I am trying to load data from avro directory which contains imported avro files of orders table. I used following command while launching spark-shell

spark-shell --packages com.databricks:spark-avro_2.11:4.0.0 --master yarn --conf spark.ui.port=12564

I imported avro package from databricks

import com.databricks.spark.avro._;

after that when I tried to load data to scala variable using following code,

var dataFile = sqlContext.read.avro("/user/karteekkhadoop/solutions/problem4/avro")

I got erroneous are inaccessible type error.

I am unable to figure out what wrong with it. Please help.

I got the following message also.

Thank you in advance


#2

Hii @Karteek_Kadari

we need to use avro version of 2.0.1 for spark version 1.6.2 to read an avro file and also change the version of scala to 2.10

so please use below command to launch spark-shell

spark-shell --packages com.databricks:spark-avro_2.10:2.0.1 --master yarn --conf spark.ui.port=12564

PFA for compatible versions

Thanks & Regards,
Sunil Abhishek


#3

Thank you for the reply.
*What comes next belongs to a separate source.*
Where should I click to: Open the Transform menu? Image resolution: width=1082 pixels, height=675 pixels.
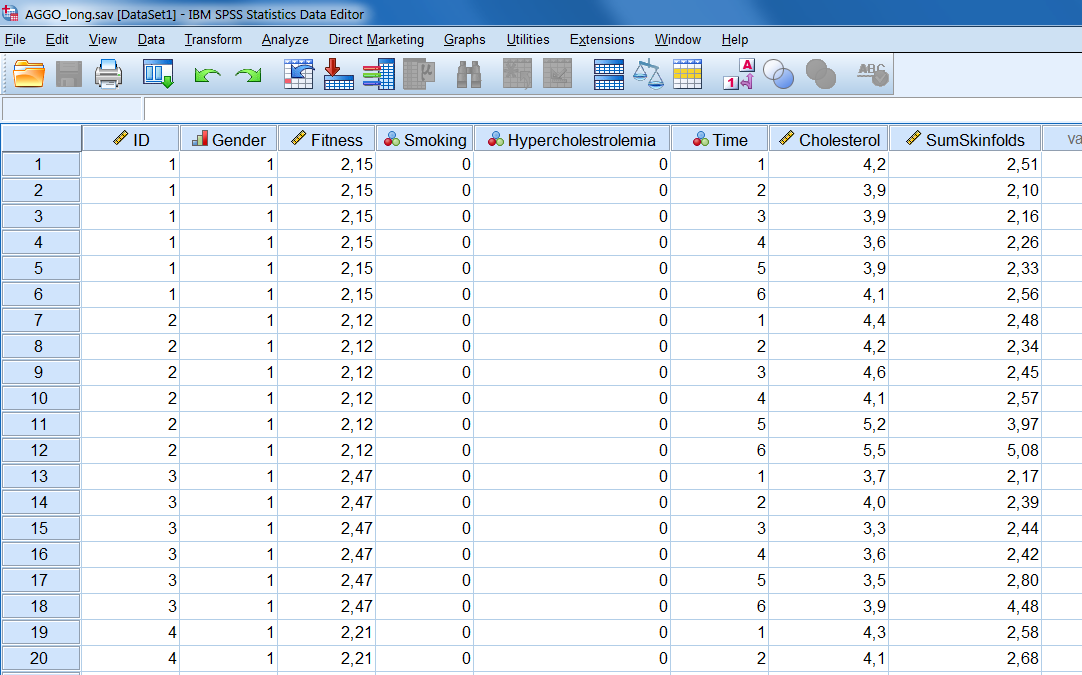click(212, 40)
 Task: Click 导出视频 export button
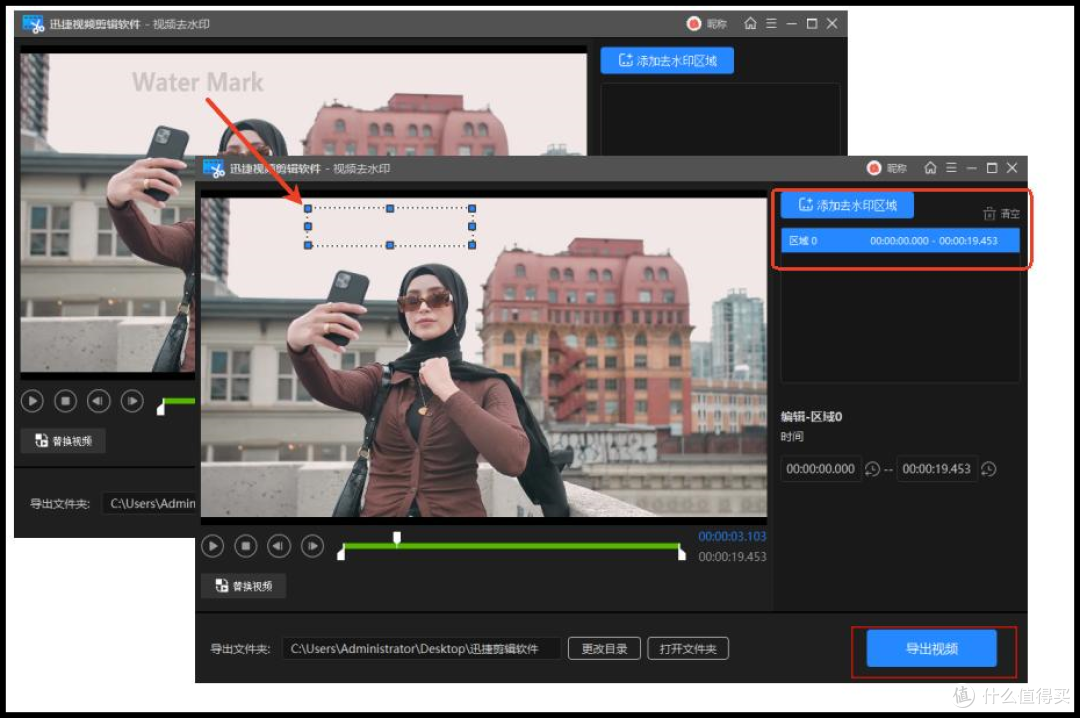click(931, 648)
But now I got following exception when I tried to convert avro data to parquet. Please help.


#4

Hi @Karteek_Kadari
Launch spark-shell using below command

spark-shell --packages com.databricks:spark-avro_2.10:2.0.1 --master yarn --conf spark.ui.port=12564

Then try below way to read and load avro file and convert it to paraquet file

val df = sqlContext.read.format("com.databricks.spark.avro").load("/user/username/filename");

df.repartition(1).write.parquet("/user/username/filename");

check whether the file exists in hdfs or not using below command

hdfs dfs -ls /user/username/path

Thanks & Regards,
Sunil Abhishek